Job
Write out the data unchanged, starting at the line containing "Where should I click to: Switch" and ending at the line containing "[x=1466, y=29]". Include both of those lines and nothing outside them.

▶

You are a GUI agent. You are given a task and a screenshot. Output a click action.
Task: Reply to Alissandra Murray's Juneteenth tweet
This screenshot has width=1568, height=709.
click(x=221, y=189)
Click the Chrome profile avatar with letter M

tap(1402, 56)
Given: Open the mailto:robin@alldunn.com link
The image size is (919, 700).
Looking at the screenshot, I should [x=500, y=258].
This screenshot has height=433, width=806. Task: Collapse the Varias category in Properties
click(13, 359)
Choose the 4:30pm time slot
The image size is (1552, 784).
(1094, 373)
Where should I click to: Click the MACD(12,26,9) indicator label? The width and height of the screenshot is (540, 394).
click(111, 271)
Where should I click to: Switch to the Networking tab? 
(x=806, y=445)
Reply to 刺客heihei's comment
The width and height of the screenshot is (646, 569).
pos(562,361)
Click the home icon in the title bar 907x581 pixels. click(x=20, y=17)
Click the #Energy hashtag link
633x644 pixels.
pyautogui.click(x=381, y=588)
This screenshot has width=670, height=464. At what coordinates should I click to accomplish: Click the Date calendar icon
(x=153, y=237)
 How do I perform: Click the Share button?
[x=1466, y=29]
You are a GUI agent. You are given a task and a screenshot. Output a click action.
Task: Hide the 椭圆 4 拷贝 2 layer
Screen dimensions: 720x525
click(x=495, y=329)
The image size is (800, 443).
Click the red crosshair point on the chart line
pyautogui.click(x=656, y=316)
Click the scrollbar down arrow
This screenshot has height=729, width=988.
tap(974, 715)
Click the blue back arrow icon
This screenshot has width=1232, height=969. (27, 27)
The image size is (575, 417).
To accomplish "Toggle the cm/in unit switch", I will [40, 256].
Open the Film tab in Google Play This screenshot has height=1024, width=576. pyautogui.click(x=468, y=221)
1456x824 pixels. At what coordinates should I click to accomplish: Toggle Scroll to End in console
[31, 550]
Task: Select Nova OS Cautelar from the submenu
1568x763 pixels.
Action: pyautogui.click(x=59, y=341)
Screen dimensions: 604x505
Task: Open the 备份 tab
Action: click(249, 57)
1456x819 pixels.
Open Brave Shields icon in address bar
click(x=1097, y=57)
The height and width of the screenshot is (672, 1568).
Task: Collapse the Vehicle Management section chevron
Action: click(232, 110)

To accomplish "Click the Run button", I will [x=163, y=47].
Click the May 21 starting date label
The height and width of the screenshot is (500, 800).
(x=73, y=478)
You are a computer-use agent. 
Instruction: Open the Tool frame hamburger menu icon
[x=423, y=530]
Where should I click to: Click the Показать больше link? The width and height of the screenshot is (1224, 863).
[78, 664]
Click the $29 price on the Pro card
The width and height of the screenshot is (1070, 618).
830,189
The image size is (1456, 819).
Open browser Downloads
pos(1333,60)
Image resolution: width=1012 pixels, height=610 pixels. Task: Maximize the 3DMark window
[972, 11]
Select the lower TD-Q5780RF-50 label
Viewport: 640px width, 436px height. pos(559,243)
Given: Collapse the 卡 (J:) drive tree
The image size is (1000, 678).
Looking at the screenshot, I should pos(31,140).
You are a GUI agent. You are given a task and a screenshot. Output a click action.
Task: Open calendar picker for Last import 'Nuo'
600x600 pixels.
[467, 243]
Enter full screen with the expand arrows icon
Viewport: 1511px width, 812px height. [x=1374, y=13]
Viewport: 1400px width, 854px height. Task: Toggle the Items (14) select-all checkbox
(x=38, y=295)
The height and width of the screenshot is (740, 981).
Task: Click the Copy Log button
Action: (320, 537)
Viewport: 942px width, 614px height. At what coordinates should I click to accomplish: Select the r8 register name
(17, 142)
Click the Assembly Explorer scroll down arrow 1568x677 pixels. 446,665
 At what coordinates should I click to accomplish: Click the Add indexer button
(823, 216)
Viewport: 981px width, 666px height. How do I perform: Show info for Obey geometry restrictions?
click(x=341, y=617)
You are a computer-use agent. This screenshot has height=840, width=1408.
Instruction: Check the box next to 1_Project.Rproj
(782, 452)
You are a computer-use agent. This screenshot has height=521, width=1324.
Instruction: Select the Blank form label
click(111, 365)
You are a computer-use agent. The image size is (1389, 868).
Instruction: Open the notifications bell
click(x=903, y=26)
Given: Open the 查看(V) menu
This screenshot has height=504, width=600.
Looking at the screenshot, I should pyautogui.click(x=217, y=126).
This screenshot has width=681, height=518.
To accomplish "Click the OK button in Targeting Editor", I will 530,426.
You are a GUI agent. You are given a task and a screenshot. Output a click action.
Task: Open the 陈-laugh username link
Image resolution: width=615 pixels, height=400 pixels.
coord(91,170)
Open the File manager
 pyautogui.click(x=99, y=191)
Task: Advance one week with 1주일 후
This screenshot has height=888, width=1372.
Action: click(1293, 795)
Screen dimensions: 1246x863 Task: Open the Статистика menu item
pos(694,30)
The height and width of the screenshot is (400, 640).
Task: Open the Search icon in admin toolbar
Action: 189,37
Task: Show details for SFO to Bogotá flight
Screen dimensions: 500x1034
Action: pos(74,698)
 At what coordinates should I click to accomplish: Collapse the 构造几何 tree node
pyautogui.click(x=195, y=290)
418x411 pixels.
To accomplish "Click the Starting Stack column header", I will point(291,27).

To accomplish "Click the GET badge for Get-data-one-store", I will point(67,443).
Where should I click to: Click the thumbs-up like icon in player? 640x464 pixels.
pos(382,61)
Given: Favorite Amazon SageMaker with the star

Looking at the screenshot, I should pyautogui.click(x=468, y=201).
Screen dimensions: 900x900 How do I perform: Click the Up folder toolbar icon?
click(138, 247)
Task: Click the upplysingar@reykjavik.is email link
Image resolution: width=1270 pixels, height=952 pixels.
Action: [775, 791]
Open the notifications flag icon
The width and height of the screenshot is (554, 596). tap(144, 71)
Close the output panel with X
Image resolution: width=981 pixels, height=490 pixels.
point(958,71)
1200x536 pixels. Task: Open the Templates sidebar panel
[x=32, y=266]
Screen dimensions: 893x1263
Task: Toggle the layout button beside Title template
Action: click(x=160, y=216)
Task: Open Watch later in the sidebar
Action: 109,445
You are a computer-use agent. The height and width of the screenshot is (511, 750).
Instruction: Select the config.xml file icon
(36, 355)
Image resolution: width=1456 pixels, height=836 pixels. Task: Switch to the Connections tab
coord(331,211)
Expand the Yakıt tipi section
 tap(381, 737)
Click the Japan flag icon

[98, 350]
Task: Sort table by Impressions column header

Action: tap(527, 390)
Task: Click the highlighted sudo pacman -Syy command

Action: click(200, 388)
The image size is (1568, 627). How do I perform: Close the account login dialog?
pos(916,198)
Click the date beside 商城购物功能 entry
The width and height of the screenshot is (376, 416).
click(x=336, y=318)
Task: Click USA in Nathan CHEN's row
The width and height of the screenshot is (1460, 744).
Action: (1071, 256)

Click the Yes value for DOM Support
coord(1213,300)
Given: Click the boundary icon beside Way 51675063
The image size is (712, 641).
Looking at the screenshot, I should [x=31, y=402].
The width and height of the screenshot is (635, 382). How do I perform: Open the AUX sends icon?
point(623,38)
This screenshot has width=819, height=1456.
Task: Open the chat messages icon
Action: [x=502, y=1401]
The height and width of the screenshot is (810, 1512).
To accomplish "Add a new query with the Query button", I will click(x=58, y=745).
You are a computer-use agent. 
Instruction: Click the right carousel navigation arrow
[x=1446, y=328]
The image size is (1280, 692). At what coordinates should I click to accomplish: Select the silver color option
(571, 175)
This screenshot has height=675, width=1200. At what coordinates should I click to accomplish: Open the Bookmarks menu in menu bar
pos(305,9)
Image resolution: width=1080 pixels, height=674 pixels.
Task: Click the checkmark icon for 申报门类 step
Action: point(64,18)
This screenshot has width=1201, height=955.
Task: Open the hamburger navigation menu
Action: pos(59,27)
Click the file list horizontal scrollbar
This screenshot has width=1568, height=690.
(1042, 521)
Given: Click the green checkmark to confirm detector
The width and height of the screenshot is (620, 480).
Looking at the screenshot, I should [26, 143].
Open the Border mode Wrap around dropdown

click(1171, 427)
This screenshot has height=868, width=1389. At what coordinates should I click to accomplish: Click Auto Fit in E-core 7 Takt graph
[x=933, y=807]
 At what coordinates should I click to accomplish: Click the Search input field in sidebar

◀

Answer in full
Where should I click to: Switch to the Networking tab? 
(x=806, y=445)
Reply to 刺客heihei's comment
The width and height of the screenshot is (646, 569).
pos(562,361)
Click the home icon in the title bar 907x581 pixels. click(x=20, y=17)
Click the #Energy hashtag link
633x644 pixels.
pyautogui.click(x=381, y=588)
This screenshot has width=670, height=464. At what coordinates should I click to accomplish: Click the Date calendar icon
(x=153, y=237)
 How do I perform: Click the Share button?
[x=1466, y=29]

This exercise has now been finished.